PARIS, Jan 7 (Reuters) - The European Union should vary the amount of aid it gives to farmers to help them cope with swings in market conditions, France's main farm union said on Thursday.
EU farm aid totals some 40 billion euros ($57 billion) annually, or about 40 percent of the bloc's overall budget, and will be at the heart of negotiations starting this year on the future of the Common Agricultural Policy (CAP) that runs to 2013 in its current form.
"The response to market volatility should be flexibility in aid," Jean-Michel Lemetayer, president of the FNSEA farm union, told a news conference. "You should give more support when things are bad and less support when things are better."

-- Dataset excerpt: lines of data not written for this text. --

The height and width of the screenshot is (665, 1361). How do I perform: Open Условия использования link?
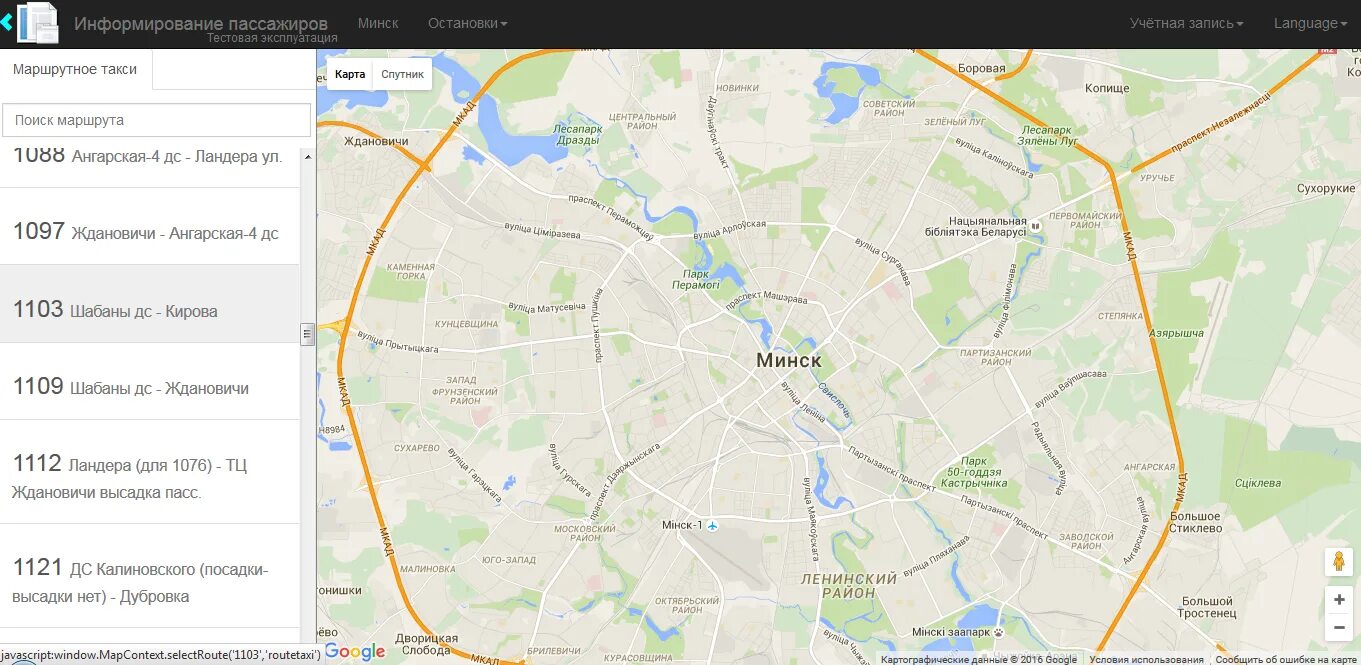(x=1146, y=659)
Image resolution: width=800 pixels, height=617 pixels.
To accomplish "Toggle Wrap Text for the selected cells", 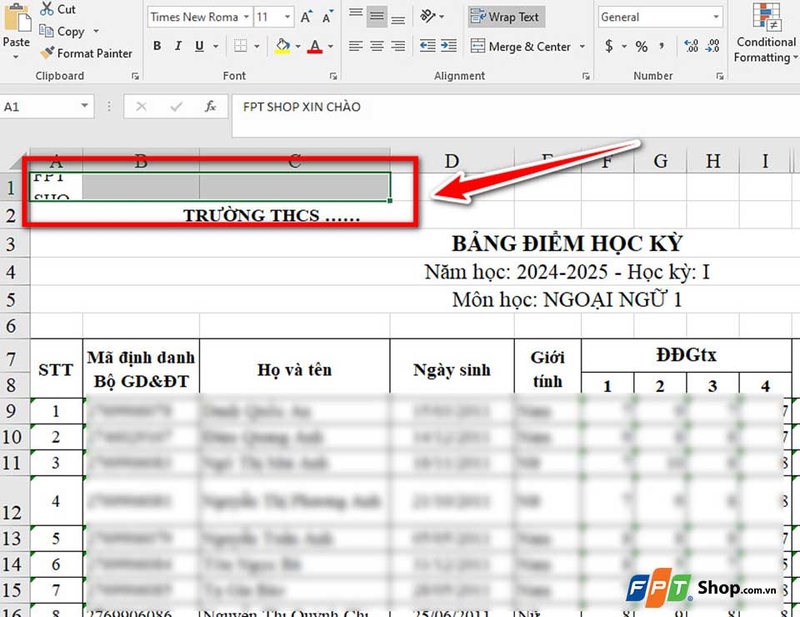I will click(505, 17).
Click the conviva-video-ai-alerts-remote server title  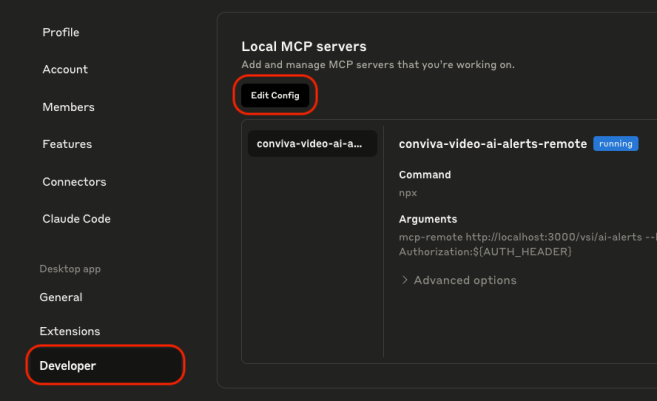[492, 144]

Member states regularly offer national aid on top of annual European subsidies, including measures last year in response to a broad downturn in agricultural prices, but the FNSEA said core European aid should be better adapted to conditions.
The union cited as an example the United States, where officials said direct annual aid increased strongly last year, when prices fell in most farm sectors, in comparison with 2007/08, when agricultural prices surged.
"You can see that the Americans cope with crises better than we do," Lemetayer said.
Despite some signs of improvement, notably in the dairy sector, agricultural markets remained weak in France after a 2009 that was "the worst farm year in the past 35," he said.
The French government should notably be ready to help farmers who are facing a cut in aid this year as a mid-term reform of the CAP, agreed in late 2008, is implemented, he added.
In its adoption of the so-called CAP health check, France chose to shift some aid from grain growers towards livestock breeders, leading to bitter disputes within the FNSEA. (Reporting by Gus Trompiz, editing by Anthony Barker)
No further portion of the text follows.